BRIEF
Search the material below for lines containing the string "computer", and copy every one you find.

┄┄┄┄┄┄┄┄┄┄

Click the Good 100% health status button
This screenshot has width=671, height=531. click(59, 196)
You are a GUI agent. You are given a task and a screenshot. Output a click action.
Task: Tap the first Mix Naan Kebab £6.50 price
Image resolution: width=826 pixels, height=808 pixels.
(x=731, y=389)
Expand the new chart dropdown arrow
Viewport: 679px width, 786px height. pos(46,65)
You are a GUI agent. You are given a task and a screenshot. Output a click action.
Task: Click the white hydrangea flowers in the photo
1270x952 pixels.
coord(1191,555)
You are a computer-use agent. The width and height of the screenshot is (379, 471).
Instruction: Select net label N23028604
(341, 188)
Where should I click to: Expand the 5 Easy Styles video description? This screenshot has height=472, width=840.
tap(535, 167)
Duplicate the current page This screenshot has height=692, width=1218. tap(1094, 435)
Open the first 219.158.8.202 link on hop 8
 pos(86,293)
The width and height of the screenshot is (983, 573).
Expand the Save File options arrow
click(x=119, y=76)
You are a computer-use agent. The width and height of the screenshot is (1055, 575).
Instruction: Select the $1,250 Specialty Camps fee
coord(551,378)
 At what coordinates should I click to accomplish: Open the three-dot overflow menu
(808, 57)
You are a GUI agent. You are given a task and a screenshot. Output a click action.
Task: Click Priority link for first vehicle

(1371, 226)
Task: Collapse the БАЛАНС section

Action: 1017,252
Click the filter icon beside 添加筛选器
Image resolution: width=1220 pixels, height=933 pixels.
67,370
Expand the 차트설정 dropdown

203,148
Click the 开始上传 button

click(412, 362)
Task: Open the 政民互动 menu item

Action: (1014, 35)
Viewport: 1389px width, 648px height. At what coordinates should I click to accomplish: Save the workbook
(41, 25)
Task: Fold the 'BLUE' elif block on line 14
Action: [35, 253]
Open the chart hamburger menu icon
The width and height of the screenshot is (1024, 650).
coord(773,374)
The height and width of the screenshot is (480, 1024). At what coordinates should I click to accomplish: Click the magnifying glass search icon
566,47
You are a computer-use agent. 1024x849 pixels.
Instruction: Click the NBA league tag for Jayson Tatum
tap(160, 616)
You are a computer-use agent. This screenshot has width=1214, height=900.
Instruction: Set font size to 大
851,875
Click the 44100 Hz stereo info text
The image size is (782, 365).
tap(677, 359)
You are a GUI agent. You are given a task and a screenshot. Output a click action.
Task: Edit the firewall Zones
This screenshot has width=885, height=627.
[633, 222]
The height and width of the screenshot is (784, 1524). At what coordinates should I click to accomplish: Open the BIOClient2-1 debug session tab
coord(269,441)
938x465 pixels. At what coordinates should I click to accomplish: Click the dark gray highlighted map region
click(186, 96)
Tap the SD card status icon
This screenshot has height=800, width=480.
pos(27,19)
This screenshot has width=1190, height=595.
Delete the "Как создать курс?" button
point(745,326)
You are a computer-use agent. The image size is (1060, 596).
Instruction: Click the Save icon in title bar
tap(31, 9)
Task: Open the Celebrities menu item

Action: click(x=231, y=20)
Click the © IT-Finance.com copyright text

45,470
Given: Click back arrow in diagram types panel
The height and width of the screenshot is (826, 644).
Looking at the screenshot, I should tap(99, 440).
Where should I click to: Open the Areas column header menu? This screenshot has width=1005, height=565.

┄┄┄┄┄┄┄┄┄┄

RESULT FOR THIS TASK
You are a computer-use agent. The width and height of the screenshot is (379, 471).
You are a computer-use agent. The width and height of the screenshot is (1055, 575).
You are a computer-use agent. 1024x849 pixels.
You are a computer-use agent. This screenshot has width=1214, height=900.
You are a computer-use agent. The image size is (1060, 596).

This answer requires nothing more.